ChatGPT can serve as a valuable tool for healthcare professionals to refine differential diagnoses while upholding patient privacy and confidentiality. Clinicians must continually educate themselves about cutting-edge technologies such as ChatGPT and explore ways to tailor their implementation in healthcare settings for optimal outcomes [13]. Chatbots hold promise as essential tools in medical practice; however, their effective use requires responsible and informed adoption. Both the users and tools undergo a learning process as they adapt to each other [1].

ChatGPT will be leveraged more extensively in the following areas: real-time monitoring and predictive analytics, precision medicine and personalized treatment, telemedicine and remote healthcare, and integration with existing healthcare systems [25].

Chatbot technology is revolutionizing various aspects of the medical field from improving documentation to aiding diagnosis and research. Although these AI systems offer tremendous potential, they have limitations that must be acknowledged and managed to ensure patient safety and a high quality of care. As the medical community continues to explore and integrate these technologies, maintaining a cautious and adaptive approach to harness their benefits while mitigating the risks associated with their use is essential.

Conclusion

In the continually evolving healthcare landscape, the integration of chatbot technology into the fields of OBGYN displays great promise [13]. Although clinical validation in this field is ongoing, recent studies have underscored the potential of ChatGPT in various ways [3].

One promising application of ChatGPT in medical imaging is to support radiologists in interpreting images. ChatGPT can assist in generating reports, identifying abnormalities, and suggesting further diagnostic tests. For instance, ChatGPT can generate an initial report for a patient using a chest radiograph, which a radiologist can then review. The application can also help identify potential imaging abnormalities that radiologists can subsequently verify.

Another valuable application of ChatGPT in pathology is the generation of pathological reports. ChatGPT can summarize the findings of the pathologist, including diagnosis, prognosis, and treatment recommendations, thereby reducing workload and enhancing efficiency in pathology departments.

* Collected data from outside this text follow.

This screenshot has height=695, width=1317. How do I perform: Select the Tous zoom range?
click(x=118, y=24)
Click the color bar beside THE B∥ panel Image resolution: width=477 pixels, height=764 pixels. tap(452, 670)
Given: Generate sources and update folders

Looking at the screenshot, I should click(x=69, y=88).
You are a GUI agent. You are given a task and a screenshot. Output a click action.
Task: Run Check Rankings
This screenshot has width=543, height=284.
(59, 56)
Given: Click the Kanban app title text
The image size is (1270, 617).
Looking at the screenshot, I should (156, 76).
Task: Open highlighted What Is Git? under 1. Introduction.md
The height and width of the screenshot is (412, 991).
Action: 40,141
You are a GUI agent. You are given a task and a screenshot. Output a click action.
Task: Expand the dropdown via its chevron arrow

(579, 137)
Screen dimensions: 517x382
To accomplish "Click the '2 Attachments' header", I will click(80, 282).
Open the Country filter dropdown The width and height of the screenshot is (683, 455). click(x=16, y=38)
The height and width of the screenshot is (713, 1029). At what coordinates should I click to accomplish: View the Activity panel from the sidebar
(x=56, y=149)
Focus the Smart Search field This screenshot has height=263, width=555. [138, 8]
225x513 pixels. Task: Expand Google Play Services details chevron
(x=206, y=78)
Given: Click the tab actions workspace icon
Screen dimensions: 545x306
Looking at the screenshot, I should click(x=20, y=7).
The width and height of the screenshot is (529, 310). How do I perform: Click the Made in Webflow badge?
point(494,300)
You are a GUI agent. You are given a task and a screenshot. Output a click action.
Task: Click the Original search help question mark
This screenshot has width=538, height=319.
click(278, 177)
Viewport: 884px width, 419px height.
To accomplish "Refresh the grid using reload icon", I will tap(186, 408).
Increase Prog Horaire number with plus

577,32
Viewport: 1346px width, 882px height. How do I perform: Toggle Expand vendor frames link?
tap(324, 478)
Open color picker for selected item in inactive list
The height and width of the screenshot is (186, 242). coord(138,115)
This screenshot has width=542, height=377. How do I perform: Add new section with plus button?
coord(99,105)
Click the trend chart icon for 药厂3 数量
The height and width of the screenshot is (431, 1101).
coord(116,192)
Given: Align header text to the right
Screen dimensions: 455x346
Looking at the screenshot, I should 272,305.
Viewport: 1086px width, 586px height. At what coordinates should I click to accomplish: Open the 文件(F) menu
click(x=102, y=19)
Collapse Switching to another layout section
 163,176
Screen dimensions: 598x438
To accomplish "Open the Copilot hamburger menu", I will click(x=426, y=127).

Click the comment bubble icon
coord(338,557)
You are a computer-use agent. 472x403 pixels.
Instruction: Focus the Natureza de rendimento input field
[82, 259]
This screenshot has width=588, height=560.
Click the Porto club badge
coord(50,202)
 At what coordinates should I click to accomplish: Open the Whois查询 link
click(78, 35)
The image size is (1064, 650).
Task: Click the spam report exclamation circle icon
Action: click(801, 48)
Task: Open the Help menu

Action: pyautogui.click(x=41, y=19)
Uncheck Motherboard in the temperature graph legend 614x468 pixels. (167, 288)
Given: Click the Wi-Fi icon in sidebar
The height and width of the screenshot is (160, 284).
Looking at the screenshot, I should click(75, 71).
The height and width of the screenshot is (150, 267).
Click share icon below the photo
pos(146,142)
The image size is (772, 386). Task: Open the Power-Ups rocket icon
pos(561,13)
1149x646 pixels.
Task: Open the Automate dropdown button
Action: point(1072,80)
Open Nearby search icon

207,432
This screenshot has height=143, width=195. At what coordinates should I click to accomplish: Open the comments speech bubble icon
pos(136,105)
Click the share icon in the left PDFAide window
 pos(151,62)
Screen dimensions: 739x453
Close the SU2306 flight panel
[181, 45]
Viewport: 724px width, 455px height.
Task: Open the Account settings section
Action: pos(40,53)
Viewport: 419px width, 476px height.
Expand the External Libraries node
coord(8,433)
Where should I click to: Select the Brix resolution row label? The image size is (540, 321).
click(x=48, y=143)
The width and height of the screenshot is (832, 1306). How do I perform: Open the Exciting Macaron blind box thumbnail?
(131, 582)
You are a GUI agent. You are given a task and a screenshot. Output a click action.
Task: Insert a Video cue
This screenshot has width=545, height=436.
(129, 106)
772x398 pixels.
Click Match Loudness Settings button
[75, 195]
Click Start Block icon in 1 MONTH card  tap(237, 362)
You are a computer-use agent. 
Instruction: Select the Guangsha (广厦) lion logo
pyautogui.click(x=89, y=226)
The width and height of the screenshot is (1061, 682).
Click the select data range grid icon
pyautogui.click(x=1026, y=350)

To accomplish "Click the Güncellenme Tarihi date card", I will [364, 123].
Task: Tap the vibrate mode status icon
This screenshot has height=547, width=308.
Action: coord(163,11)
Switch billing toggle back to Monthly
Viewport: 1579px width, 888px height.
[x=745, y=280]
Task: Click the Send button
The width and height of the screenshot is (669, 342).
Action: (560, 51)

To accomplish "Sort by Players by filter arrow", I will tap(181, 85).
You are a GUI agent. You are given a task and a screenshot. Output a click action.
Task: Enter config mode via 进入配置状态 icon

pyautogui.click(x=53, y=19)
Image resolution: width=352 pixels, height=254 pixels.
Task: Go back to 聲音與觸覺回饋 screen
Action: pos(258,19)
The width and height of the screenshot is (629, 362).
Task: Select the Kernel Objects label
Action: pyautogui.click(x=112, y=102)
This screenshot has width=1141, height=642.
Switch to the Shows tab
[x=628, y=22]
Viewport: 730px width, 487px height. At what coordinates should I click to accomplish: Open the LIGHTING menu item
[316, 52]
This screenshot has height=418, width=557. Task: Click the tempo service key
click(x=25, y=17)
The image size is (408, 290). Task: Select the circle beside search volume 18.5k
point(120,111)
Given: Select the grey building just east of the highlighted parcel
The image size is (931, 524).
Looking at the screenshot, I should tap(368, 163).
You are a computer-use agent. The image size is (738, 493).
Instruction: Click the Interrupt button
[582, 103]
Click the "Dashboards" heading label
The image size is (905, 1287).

Additionally, ChatGPT can contribute to education and training in medical imaging and pathology by creating interactive learning modules and offering feedback to students regarding their work. However, challenges exist that must be addressed before their widespread adoption in the aforementioned fields. ChatGPT may occasionally produce incorrect or misleading information and currently struggles with nuances in medical language.

This AI-driven conversational agent has not only surpassed highly trained human counterparts in OBGYN examinations [3] but has also marked a significant advancement in integrating AI into specialized medical domains. The application of ChatGPT in OBGYN goes beyond examination improvement and extends to the development of differential diagnoses and guidance for rare prenatal conditions [13]. This innovative approach holds promise for various specialists, including perinatologists, geneticists, and neonatologists [13]. ChatGPT-4’s ability to generate concise lists of diagnoses closely aligned with those of clinicians indicates progress in addressing challenges related to misinformation, frequency bias, and variations in responses based on phrasing [13].

Furthermore, the utility of ChatGPT extends to patient engagement and knowledge dissemination. Investigations of patient inquiries regarding high blood pressure during pregnancy highlight its potential as a resource for providing answers to patient queries [26]. This functionality fosters informed patient decision-making and enhances the healthcare experience in OBGYN. Although challenges related to misinformation, frequency bias, and rare diagnoses exist, they should not deter further exploration of the applications of ChatGPT. In conclusion, the initial stages of ChatGPT integration into OBGYN offer a promising glimpse into the transformative potential of AI in specialized medical domains [3,13,26]. As research and development continue, medical professionals must remain vigilant and adaptable, harnessing AI’s capabilities of AI while upholding the highest patient care and safety standards [13].